English actor (1897–1966)

Lloyd Mawson Pearson (13 December 1897 – 2 June 1966) was an English actor, who appeared mostly in character roles on stage and screen. He created the roles of Rat in Toad of Toad Hall in 1929 and Alderman Helliwell in the West End production of J. B. Priestley's When We Are Married in 1938, a role he reprised in the film version in 1943.

==Life and career==
Pearson was born in Cleckheaton, near Batley in the West Riding of Yorkshire, the son of William Edward Pearson and his wife Ada, né Farrar. He was educated at Whitcliffe Mount Grammar School and Owen's College. He then became a clerk in the Midland Bank. After serving in the armed forces in the First World War he studied for the stage at Lady Benson's Dramatic School and made his first appearance on the stage at the Palace Pier, Brighton in 1919 as the Police Officer in Diana of Dobson's. He made his first appearance in London at the St Martin's Theatre on 21 January 1920, as Lentulus in Pompey the Great, with Sir Frank Benson and remained with the Benson company for seven years, eventually playing the leading comedy parts in Shakespeare, Sheridan, Goldsmith and others. He then played a short season with the Birmingham Repertory Company, where he appeared as Launce in The Two Gentlemen of Verona. In 1927 he joined the company of the Playhouse Theatre, Liverpool, under William Armstrong, and remained until 1937, playing leading parts, including the Water Rat in the word premiere of Toad of Toad Hall.

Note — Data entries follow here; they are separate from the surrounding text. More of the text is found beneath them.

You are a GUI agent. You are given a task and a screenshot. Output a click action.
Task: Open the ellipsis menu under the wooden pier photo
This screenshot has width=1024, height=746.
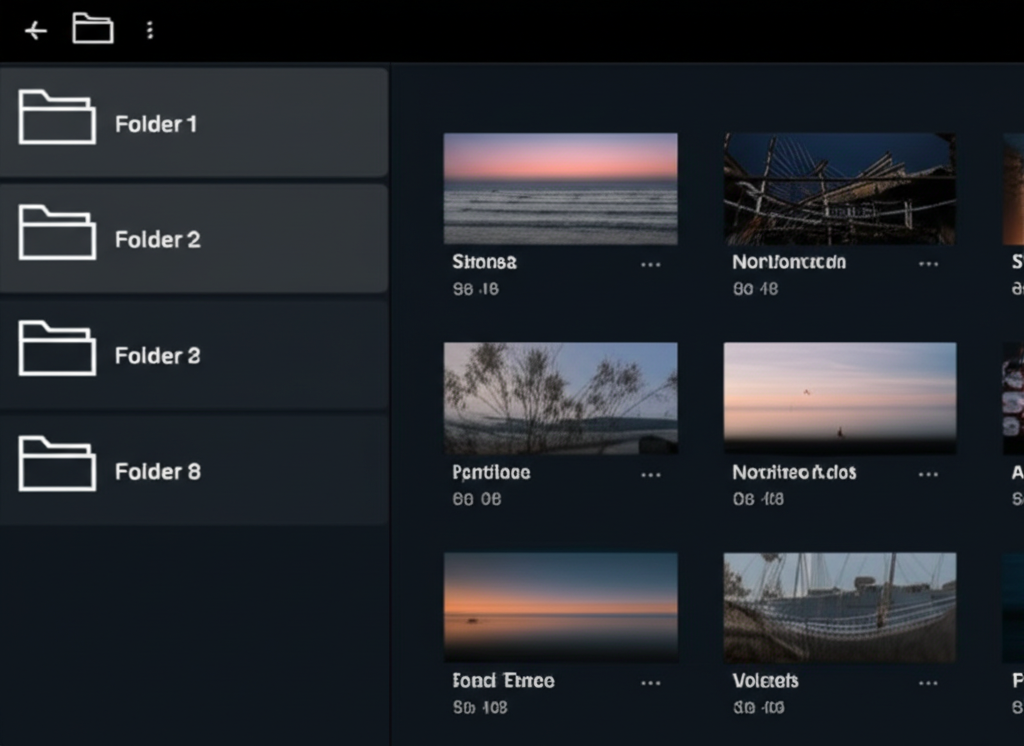tap(929, 264)
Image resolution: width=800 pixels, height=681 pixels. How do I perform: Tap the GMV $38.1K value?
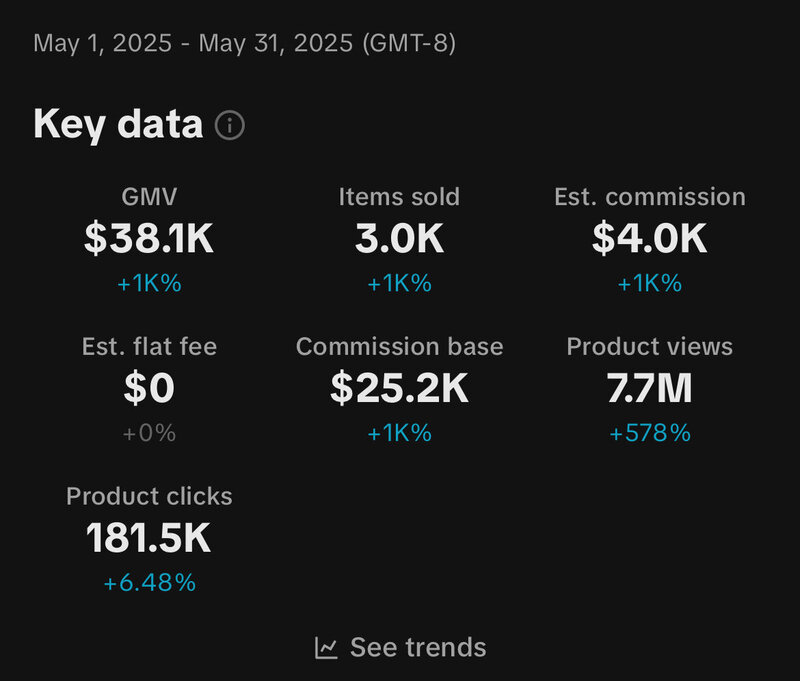pos(149,238)
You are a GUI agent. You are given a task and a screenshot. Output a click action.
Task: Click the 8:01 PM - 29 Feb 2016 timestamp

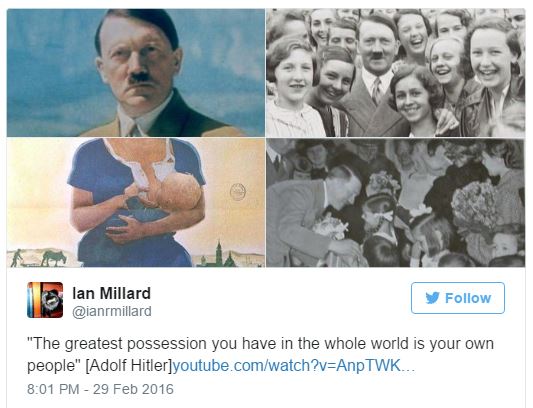click(100, 389)
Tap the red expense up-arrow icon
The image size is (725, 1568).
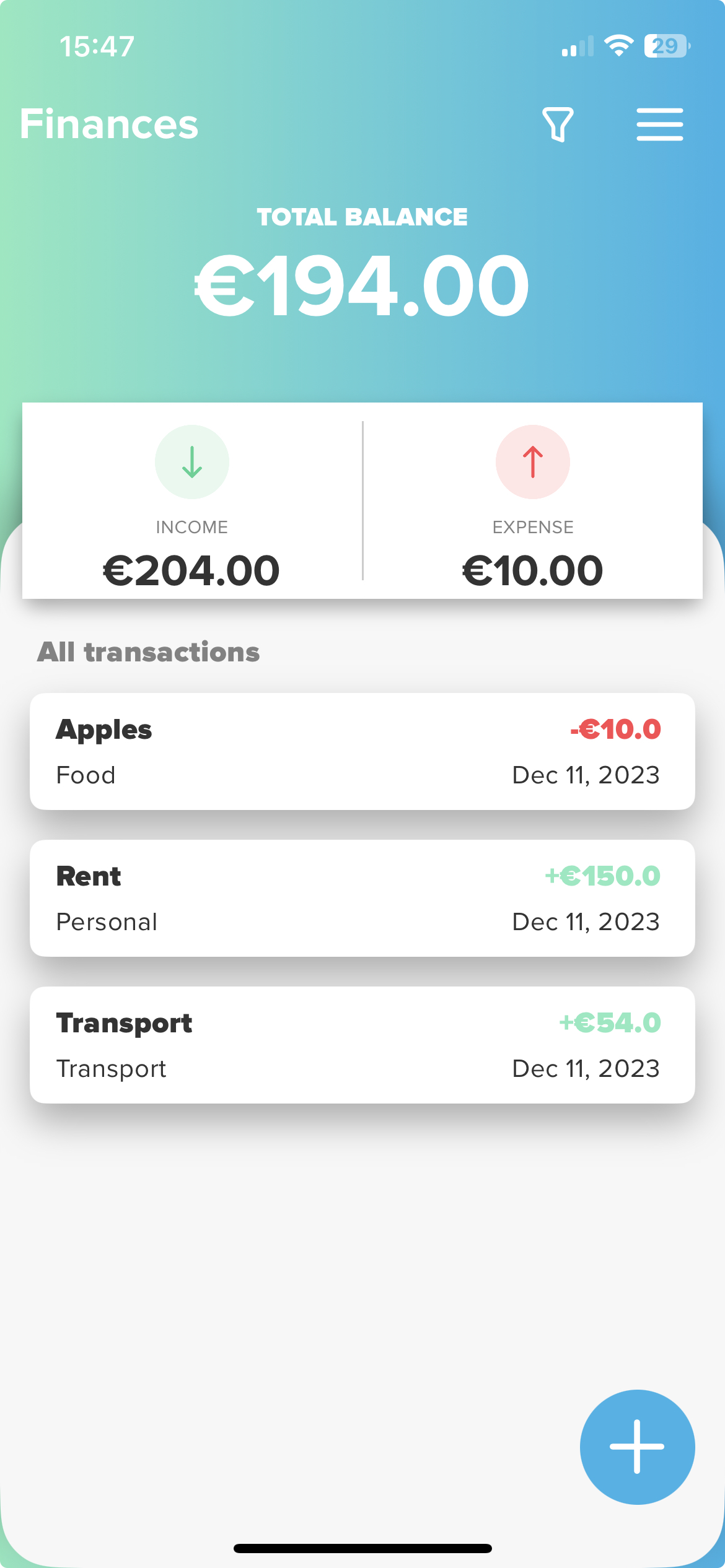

He returned to London in 1937 and appeared as Viscount Pascal in The Switchback, Tubby Pearson in Dodsworth, Harper in Nanny, and at the St Martin's in October 1938 he played Alderman Helliwell in the premiere of When We Are Married. In the later 1930s and 1940s he played mostly in modern comedies, including Arsenic and Old Lace (1944). At the Phoenix Theatre in May 1949 he made a rare excursion into costume drama, playing Gibbet in The Beaux' Stratagem, which ran for over a year. Later West End appearances included Mr Marsland in a revival of The Private Secretary (1954) and the Fire Brigade Captain in The Bald Prima Donna. In 1957 he took over the role of the Tramp in Salad Days for two and a half years.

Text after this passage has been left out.